About the book
The Ladder is Simon West's third collection of poetry, and his first in four years. Many earlier preoccupations return—the natural environment, Italian art and the dimensions of place. There is a new focus on worldly and artistic responsibility and a fascination with the certain poise of being in between. At the collection's heart are the building blocks of language, along with the more literal ones of Rome, where some of these poems were written during a residency at the Whiting studio in 2012.
About the author
Simon West is a poet and honorary fellow at the University of Melbourne. He is the author of First Names (Puncher & Wattmann 2006), shortlisted for the 2007 NSW Premier’s Literary Awards— the Kenneth Slessor Poetry Prize—and winner of the William Baylebridge Memorial Prize. The Selected Poetry of Guido Cavalcanti (Troubador Publishing, 2009) and The Yellow Gum’s Conversion (Puncher & Wattmann 2011) were shortlisted for the Queensland Literary Awards. Other awards include the Marten Bequest Travelling Scholarship, BR Whiting Residency and the Poetry Australia Tour of Ireland 2014. He is represented in anthologies including Thirty Australian Poets (UQP) and Young Poets: An Australian Anthology (John Leonard Press).
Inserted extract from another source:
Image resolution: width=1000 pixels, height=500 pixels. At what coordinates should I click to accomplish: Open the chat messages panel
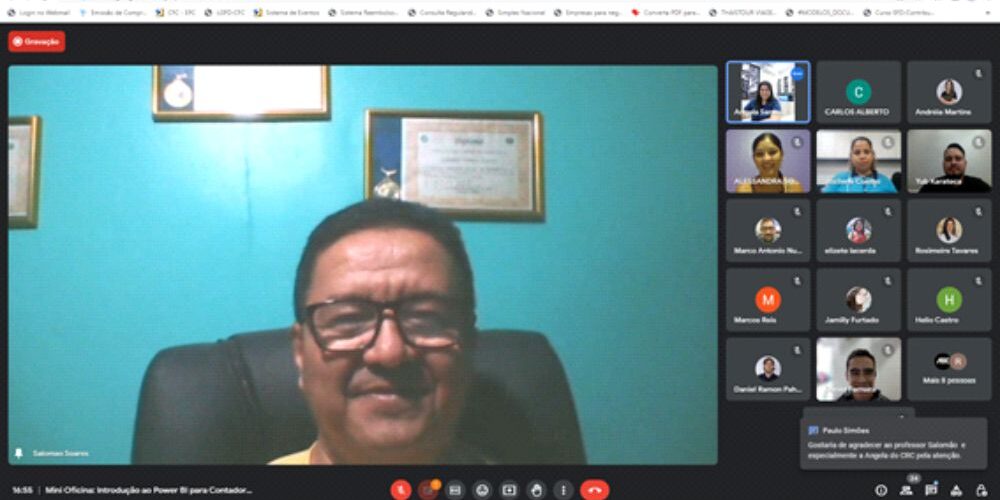(931, 490)
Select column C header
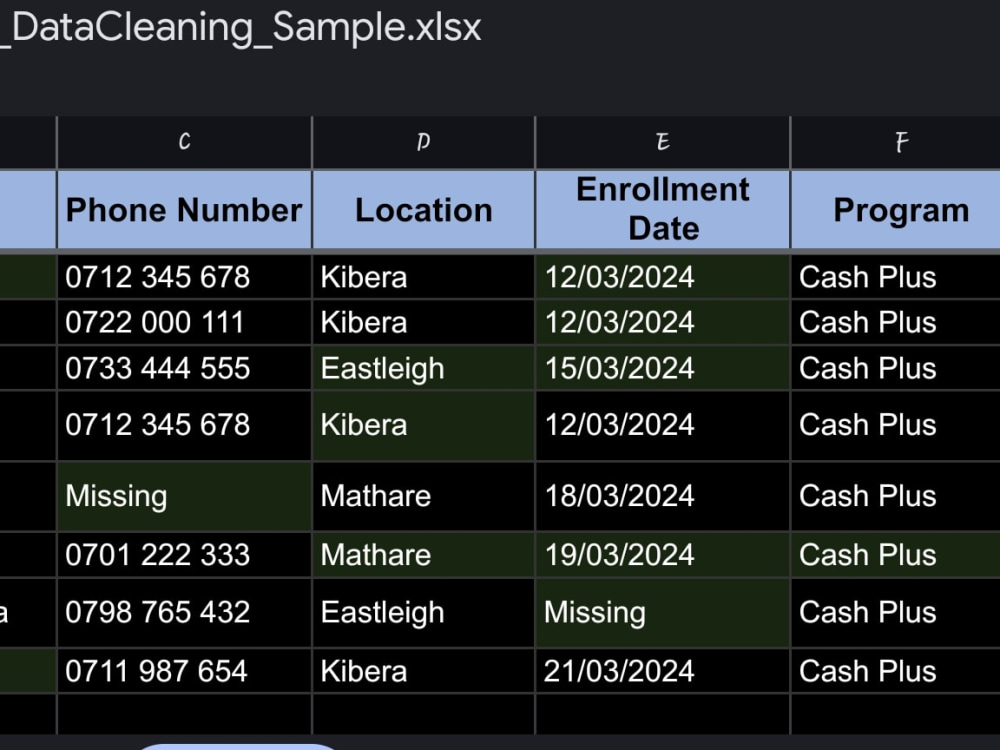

In Simon West’s third collection of poems, The Ladder, language, and “speech itself”, have an almost physical presence. The “names of trees” having the same effect as the “effigies the eye now saw”. Thus there are a number of poems in this collection that explore “the elusive charity of words”, and derive from the poet’s experience of art and literature, particularly in his work as a translator. Watching “with pen poised, mind and will alert”, the poet is a witty, yet profound, guide to the suggestions implicit in language, sculpture and painting, though he also recognizes a “duty/ to the world in whose reality/ we cannot disbelieve”. He writes about “pylons towering over empty ground”, a “silver birch tossed silently in wind” and an empty sports oval. But “the grace in holding gravity at bay”, achieved by the ancient Romans in their bridges, lies behind all his meditations, which can at first seem opaque and mysterious even while one has a sense of their intensely contemplated meaning.